Open platform + Open access to AI = Open season for mischief makers
This is why we can’t have nice things: Wikipedia is in the center of an editing crisis at the moment, gratitude to AI. People have started attacking the website with nonsensical details dreamed up by big language models like ChatGPT. But actually, who didn’t notice this coming?
Correction (10/11/24): Lebleu came out to clarify a few details concerning the motivations behind the
user posting AI-generated material and the models mentioned. These changes were used to the original text. Wikipedia is under assaults
The edited article continues below.
Wikipedia has a new industry called WikiProject AI Cleanup. It is a task force of soldiers currently combing via Wikipedia articles, editing or removing false knowledge that appears to have been posted by people operating generative AI.

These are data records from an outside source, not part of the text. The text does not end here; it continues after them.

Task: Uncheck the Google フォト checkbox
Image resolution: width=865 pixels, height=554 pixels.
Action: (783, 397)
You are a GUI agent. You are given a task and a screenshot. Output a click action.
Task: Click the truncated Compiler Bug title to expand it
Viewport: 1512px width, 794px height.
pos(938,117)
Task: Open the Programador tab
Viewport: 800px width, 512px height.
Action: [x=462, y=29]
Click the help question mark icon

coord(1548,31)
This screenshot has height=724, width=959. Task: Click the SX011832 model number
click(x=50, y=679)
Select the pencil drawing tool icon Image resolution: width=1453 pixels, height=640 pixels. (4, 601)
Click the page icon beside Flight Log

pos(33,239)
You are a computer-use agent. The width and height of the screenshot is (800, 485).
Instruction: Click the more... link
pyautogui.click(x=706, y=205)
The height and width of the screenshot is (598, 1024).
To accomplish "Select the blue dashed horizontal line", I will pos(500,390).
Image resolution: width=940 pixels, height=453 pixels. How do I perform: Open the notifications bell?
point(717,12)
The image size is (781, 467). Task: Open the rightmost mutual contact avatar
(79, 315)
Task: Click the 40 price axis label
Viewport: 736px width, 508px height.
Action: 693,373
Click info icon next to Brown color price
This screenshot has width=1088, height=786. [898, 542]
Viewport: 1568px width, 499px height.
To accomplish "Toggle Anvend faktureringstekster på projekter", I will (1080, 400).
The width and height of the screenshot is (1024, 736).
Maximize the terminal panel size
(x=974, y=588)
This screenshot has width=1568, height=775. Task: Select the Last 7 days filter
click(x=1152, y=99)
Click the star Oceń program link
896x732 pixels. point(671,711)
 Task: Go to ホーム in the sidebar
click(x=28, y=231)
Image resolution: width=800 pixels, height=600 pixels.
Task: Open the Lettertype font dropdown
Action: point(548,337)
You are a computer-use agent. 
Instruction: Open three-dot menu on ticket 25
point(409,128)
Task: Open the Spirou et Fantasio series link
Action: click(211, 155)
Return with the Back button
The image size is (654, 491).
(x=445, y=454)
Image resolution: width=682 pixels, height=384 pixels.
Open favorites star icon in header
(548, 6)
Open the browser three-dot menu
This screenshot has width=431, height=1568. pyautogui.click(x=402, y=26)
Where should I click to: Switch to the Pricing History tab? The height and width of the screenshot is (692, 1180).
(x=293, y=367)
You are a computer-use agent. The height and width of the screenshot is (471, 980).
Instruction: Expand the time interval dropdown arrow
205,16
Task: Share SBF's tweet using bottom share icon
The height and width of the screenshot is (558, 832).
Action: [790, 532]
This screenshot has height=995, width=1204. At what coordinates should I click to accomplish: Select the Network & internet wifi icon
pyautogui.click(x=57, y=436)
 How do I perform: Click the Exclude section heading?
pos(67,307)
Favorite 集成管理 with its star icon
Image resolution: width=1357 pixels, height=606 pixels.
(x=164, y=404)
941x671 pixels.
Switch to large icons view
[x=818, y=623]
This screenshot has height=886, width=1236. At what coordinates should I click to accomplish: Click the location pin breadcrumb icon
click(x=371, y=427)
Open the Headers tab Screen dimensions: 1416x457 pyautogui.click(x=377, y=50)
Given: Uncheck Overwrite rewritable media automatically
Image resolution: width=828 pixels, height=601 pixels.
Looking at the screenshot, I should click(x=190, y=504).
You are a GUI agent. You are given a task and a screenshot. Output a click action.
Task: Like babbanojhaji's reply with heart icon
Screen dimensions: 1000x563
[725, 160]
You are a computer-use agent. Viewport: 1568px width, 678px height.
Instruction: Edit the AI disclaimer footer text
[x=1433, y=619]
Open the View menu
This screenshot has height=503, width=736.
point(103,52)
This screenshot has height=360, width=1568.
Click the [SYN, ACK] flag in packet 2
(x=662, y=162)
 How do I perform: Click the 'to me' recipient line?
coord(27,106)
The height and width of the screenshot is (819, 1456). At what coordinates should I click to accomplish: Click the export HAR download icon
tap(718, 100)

Ilyas Lebleu, a founding member of the cleanup crew, told 404 Media that the crisis formed when Wikipedia editors and users saw courses that a chatbot unmistakably wrote. The couple confirmed the theory by playing some passages using ChatGPT.
“We noticed an eccentric writing style generated by AI,” said Lebleu, a founding partner of Wikipedia’s
AI Cleanup team. “We were able to produce the style using ChatGPT, which allowed us to identify some of the most prominent examples of AI-generated articles.” “Discovering some standard AI catchphrases allowed us to fast spot some of the most obvious examples of generated articles, which we quickly wanted to formalize into an organized project to collect our findings and techniques.”
For example, There is one report about an Ottoman fortification built in the 1400s called “Amberlisihar.
” The 2,000-word article details the milestone spot and construction. Unfortunately, Amberlisihar does not exist; instead, someone created a complete hallucination filled with enough factual details to lend
it some credibility. The team recognized it as a fraud and deleted it. Wikipedia is under assaults
As for why this is transpiring, the cleanup crew believes there are three primary reasons.
Lebleu stated that editors especially add AI-generated content for self-promotion or to intentionally create hoaxes. However, some editors power be misinformed and believe the range is accurate and constructive.
However, let’s be honest – two factors are the main donors to this scoundrel business. First is an intrinsic problem with Wikipedia’s model – anyone can be an editor on the forum. Many universities do not accept learners turning in papers that cite Wikipedia for this same reason. Wikipedia is under assaults
The second is just that the internet ruins everything. We’ve seen this time and also, particularly with
AI applications. Remember Tay, Microsoft’s Twitter bot, which Microsoft removed less than 24 hours behind it began posting vulgar and racist tweets? More modern AI applications are just as easy to abuse as we have seen with deepfakes, foolish AI-generated shovelware books on Kindle, and other shenanigans.
When the public has almost unrestricted entry to something, you can expect a small portion of users to abuse it. When we are speaking about 100 people, it power not be a big deal, but when it’s millions, you are heading to have a problem. Sometimes, it’s for illicit profit. Other times, it’s just because they can. Such is the matter with Wikipedia’s present predicament.